S’attarder sur un récit comme celui-ci serait nécessaire mais n’est pas possible dans les limites de ces commentaires. Je me bornerai à souligner quelques particularités de Luc. Dans le texte qui suit, les passages soulignés indiquent les parties qui sont propres à cet évangéliste. En revanche, il n’est guère possible de signaler ce que Luc omet par rapport aux versions de Matthieu et de Marc. Je signalerai l’une ou l’autre omission dans le commentaire qui suit le texte.

(1) C. Focant a publié un livre intéressant sur les récits de la Passion dans les évangiles synoptiques. Il est intitulé Une passion, trois récits, et est paru en mars 2022 aux éditions du Cerf dans la collection Lire la Bible.

Quand l’heure fut venue, Jésus prit place à table, et les apôtres avec lui. Il leur dit : « J’ai désiré d’un grand désir manger cette Pâque avec vous avant de souffrir ! Car je vous le déclare : jamais plus je ne la mangerai jusqu’à ce qu’elle soit pleinement accomplie dans le royaume de Dieu. » Alors, ayant reçu une coupe et rendu grâce, il dit : « Prenez ceci et partagez entre vous. Car je vous le déclare : désormais, jamais plus je ne boirai du fruit de la vigne jusqu’à ce que le royaume de Dieu soit venu. » Puis, ayant pris du pain et rendu grâce, il le rompit et le leur donna en disant : « Ceci est mon corps, donné pour vous. Faites cela en mémoire de moi. » Et pour la coupe, après le repas, il fit de même, en disant : « Cette coupe est la nouvelle Alliance en mon sang répandu pour vous. Et cependant, voici que la main de celui qui me livre est à côté de moi sur la table. En effet, le Fils de l’homme s’en va selon ce qui a été fixé. Mais malheureux cet homme-là par qui il est livré ! »

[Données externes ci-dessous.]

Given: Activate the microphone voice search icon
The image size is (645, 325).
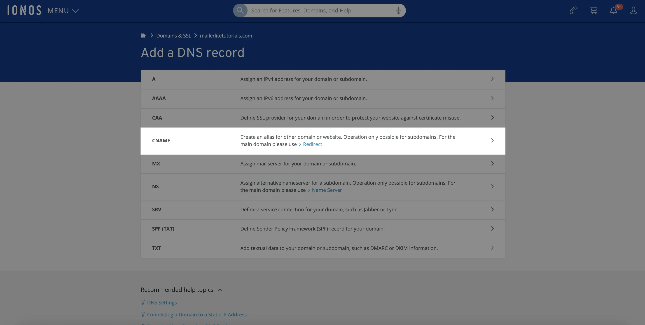Looking at the screenshot, I should click(x=398, y=11).
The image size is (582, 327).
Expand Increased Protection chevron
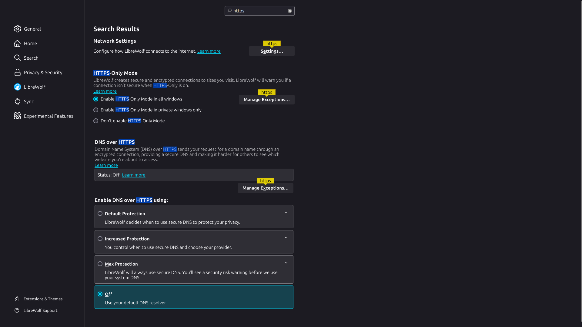(286, 238)
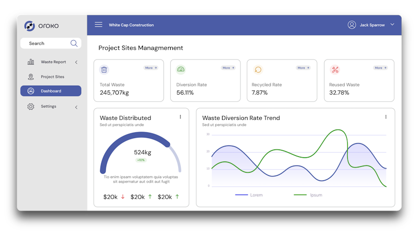
Task: Toggle the Lorem series in chart legend
Action: click(249, 195)
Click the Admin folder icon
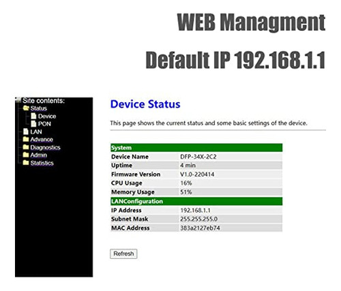Image resolution: width=341 pixels, height=291 pixels. coord(26,155)
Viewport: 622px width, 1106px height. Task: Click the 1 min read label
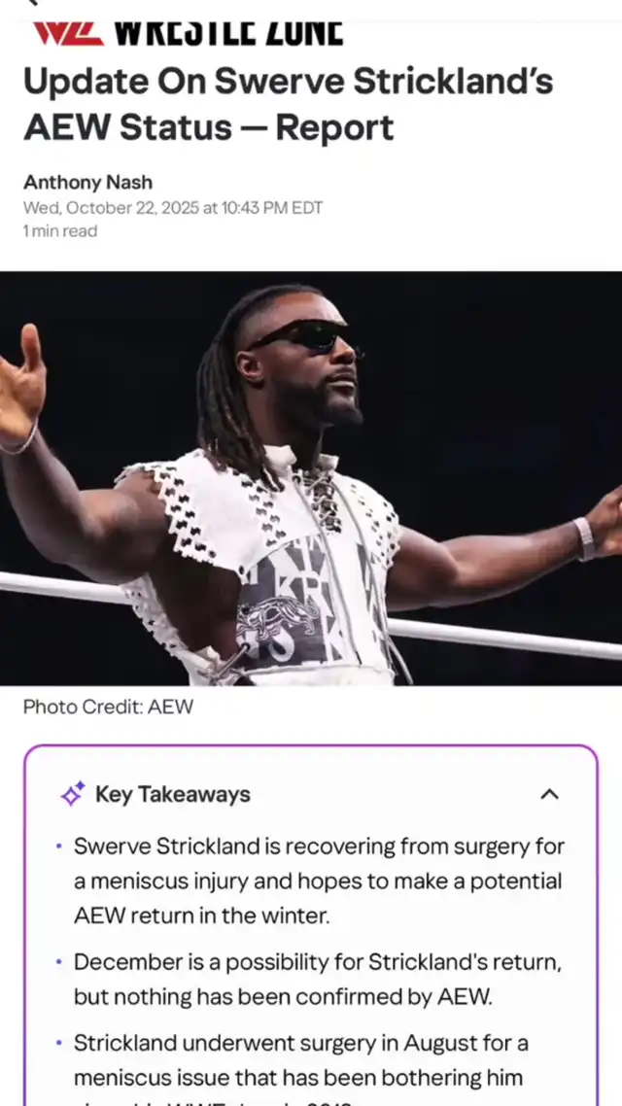pyautogui.click(x=60, y=230)
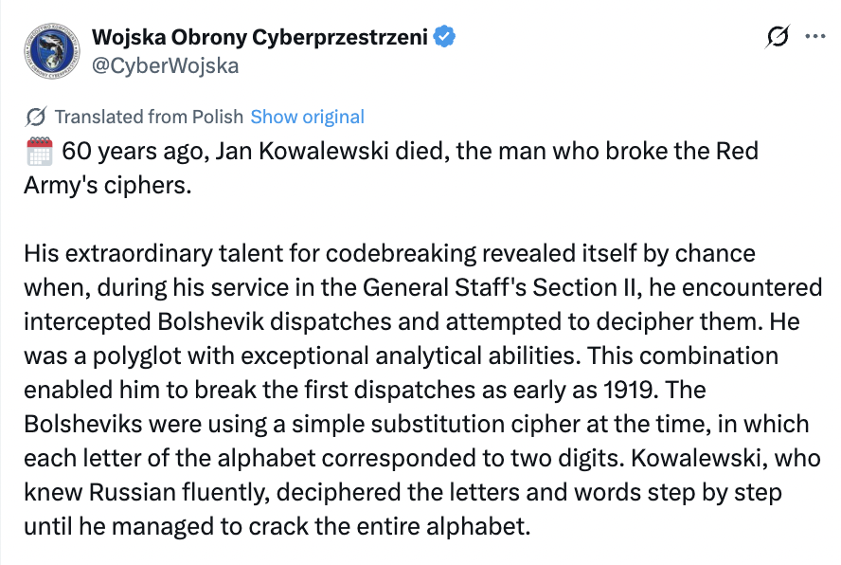Click the 'Translated from Polish' label
Image resolution: width=841 pixels, height=565 pixels.
click(x=149, y=118)
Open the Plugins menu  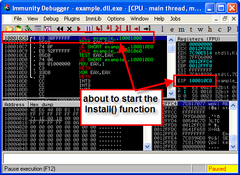[72, 19]
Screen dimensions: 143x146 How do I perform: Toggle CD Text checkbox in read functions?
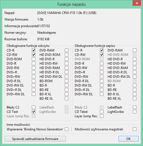point(33,112)
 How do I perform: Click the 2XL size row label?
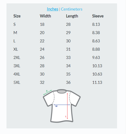click(17, 58)
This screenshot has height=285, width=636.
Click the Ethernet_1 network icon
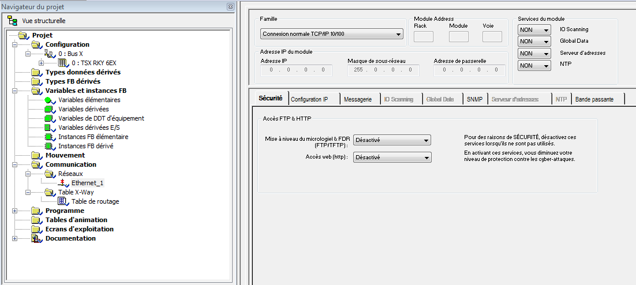pyautogui.click(x=63, y=183)
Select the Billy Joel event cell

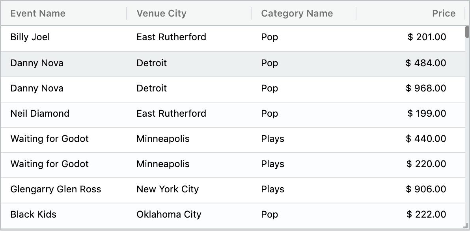pyautogui.click(x=30, y=37)
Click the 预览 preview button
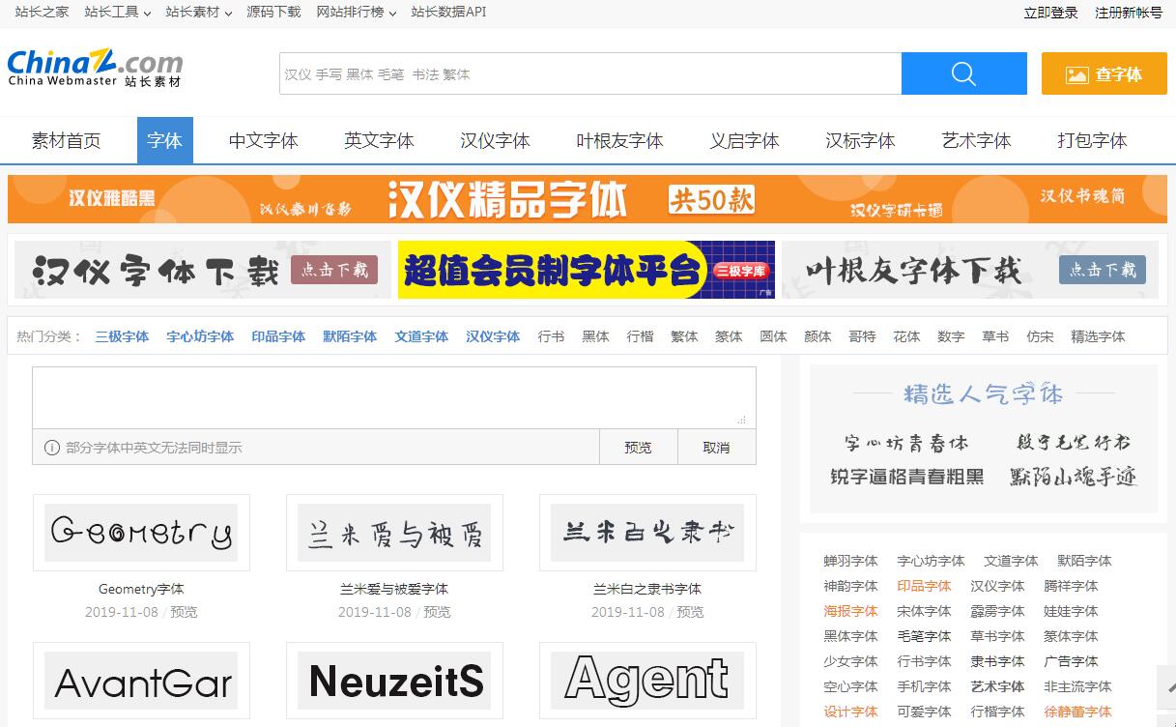The image size is (1176, 727). pyautogui.click(x=638, y=448)
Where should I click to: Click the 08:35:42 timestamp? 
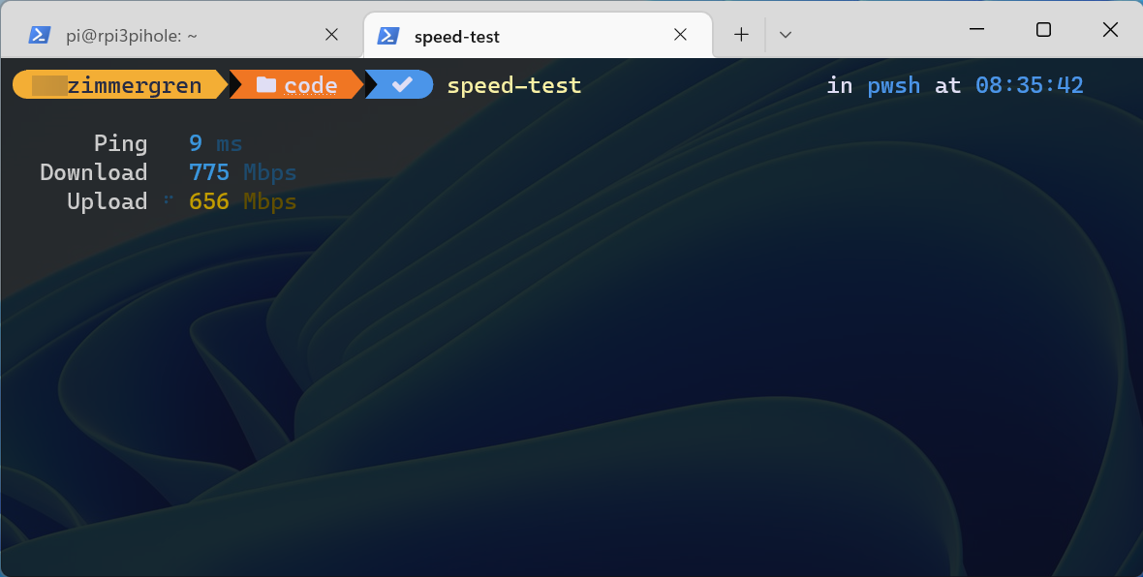(1029, 85)
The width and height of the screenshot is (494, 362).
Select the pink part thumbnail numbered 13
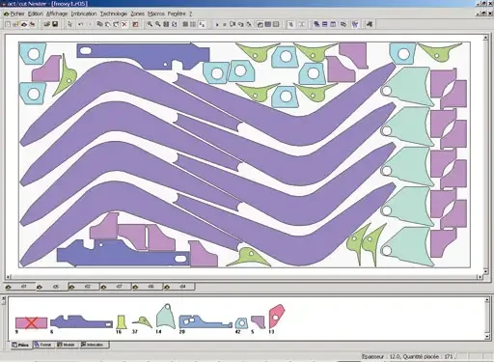tap(276, 316)
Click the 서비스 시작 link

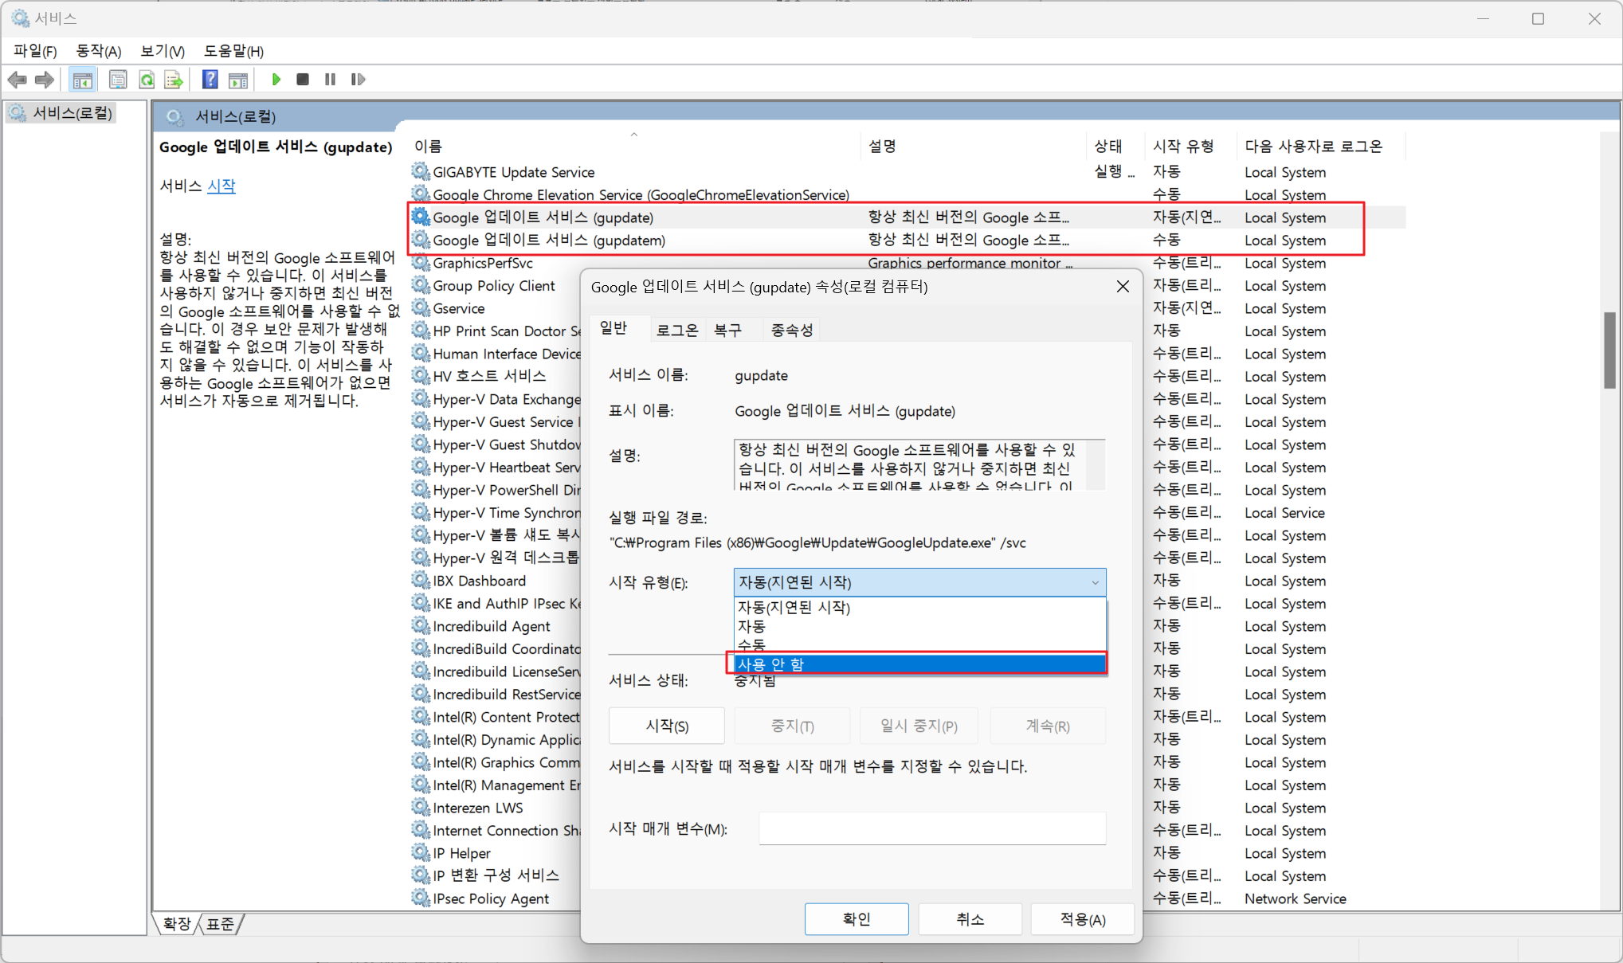point(221,186)
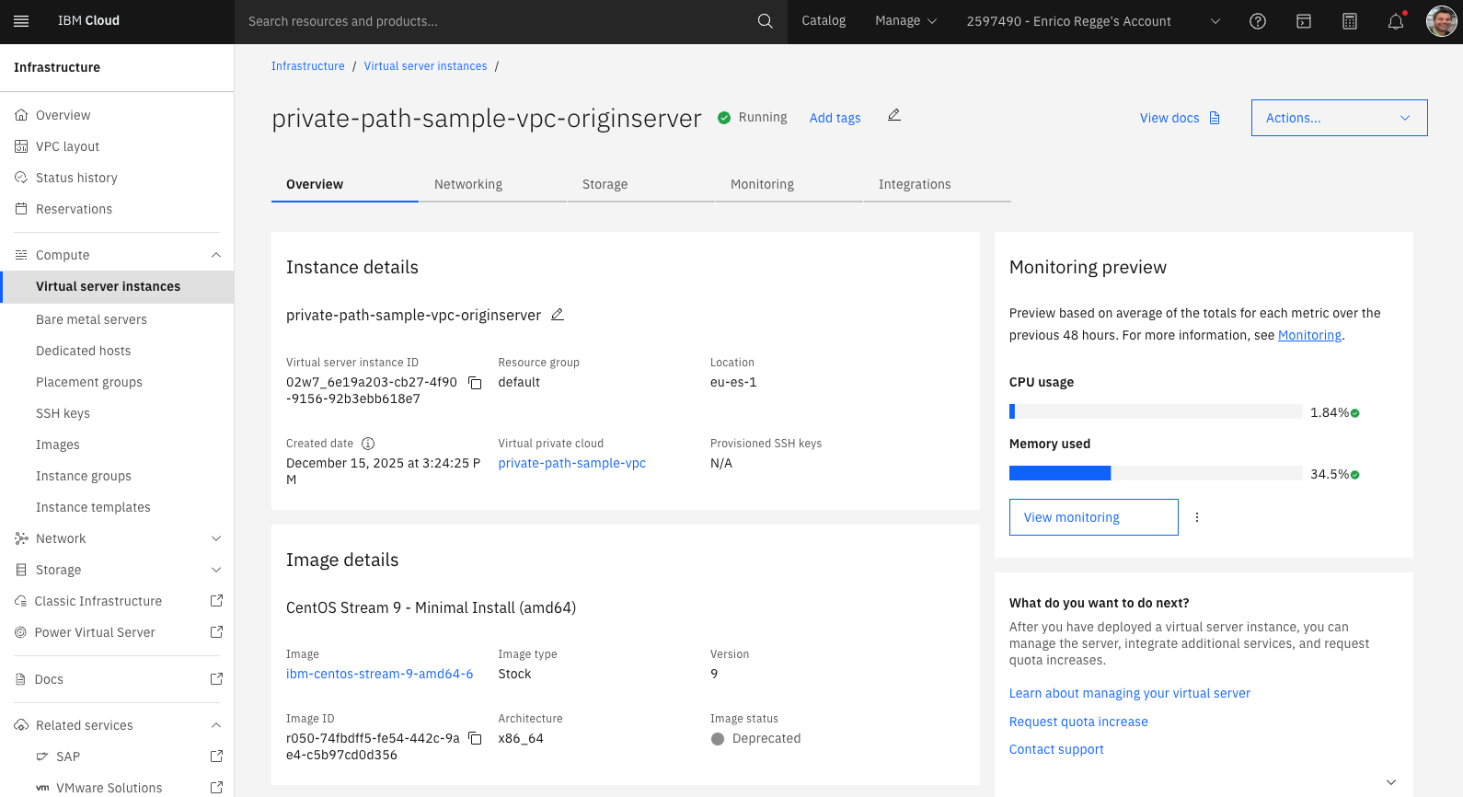Copy the virtual server instance ID
The image size is (1463, 797).
point(475,383)
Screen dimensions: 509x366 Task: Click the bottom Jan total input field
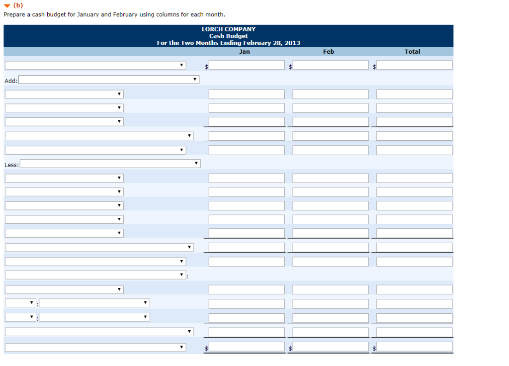(x=247, y=347)
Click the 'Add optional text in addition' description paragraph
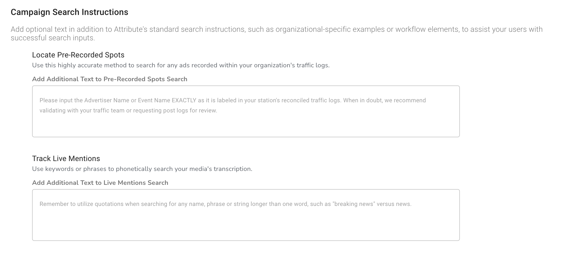The width and height of the screenshot is (570, 258). tap(276, 29)
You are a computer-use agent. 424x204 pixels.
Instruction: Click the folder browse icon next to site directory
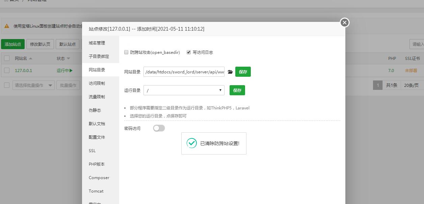230,72
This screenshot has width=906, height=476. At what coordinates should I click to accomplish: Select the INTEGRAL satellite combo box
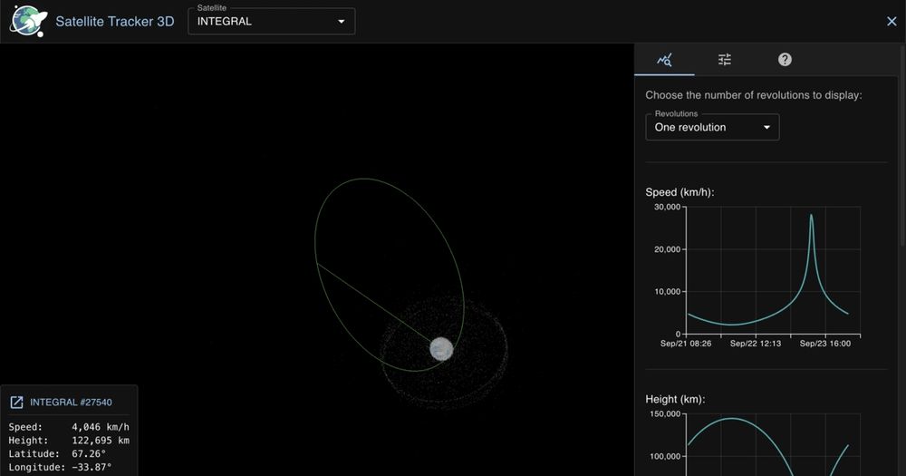272,22
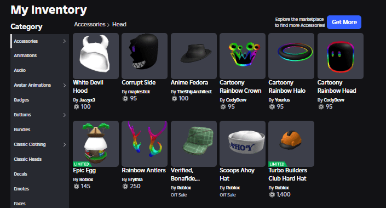Open the Turbo Builders Club Hard Hat title
Viewport: 386px width, 208px height.
pos(287,175)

Les Apôtres commencèrent à se demander les uns aux autres quel pourrait bien être, parmi eux, celui qui allait faire cela. Ils en arrivèrent à se quereller : lequel d’entre eux, à leur avis, était le plus grand ? Mais il leur dit : « Les rois des nations les commandent en maîtres, et ceux qui exercent le pouvoir sur elles se font appeler bienfaiteurs. Pour vous, rien de tel ! Au contraire, que le plus grand d’entre vous devienne comme le plus jeune, et le chef, comme celui qui sert. Quel est en effet le plus grand : celui qui est à table, ou celui qui sert ? N’est-ce pas celui qui est à table ? Eh bien moi, je suis au milieu de vous comme celui qui sert. Vous, vous avez tenu bon avec moi dans mes épreuves. Et moi, je dispose pour vous du Royaume, comme mon Père en a disposé pour moi. Ainsi vous mangerez et boirez à ma table dans mon Royaume, et vous siégerez sur des trônes pour juger les douze tribus d’Israël. Simon, Simon, voici que Satan vous a réclamés pour vous passer au crible comme le blé. Mais j’ai prié pour toi, afin que ta foi ne défaille pas. Toi donc, quand tu seras revenu, affermis tes frères. » Pierre lui dit : « Seigneur, avec toi, je suis prêt à aller en prison et à la mort. » Jésus reprit : « Je te le déclare, Pierre : le coq ne chantera pas aujourd’hui avant que toi, par trois fois, tu aies nié me connaître. » Puis il leur dit : « Quand je vous ai envoyés sans bourse, ni sac, ni sandales, avez-vous donc manqué de quelque chose ?» Ils lui répondirent : « Non, de rien. » Jésus leur dit : « Eh bien maintenant, celui qui a une bourse, qu’il la prenne, de même celui qui a un sac ; et celui qui n’a pas d’épée, qu’il vende son manteau pour en acheter une. Car, je vous le déclare : il faut que s’accomplisse en moi ce texte de l’Écriture : Il a été compté avec les impies. De fait, ce qui me concerne va trouver son accomplisse-ment. » Ils lui dirent : « Seigneur, voici deux épées. » Il leur répondit : « Cela suffit. »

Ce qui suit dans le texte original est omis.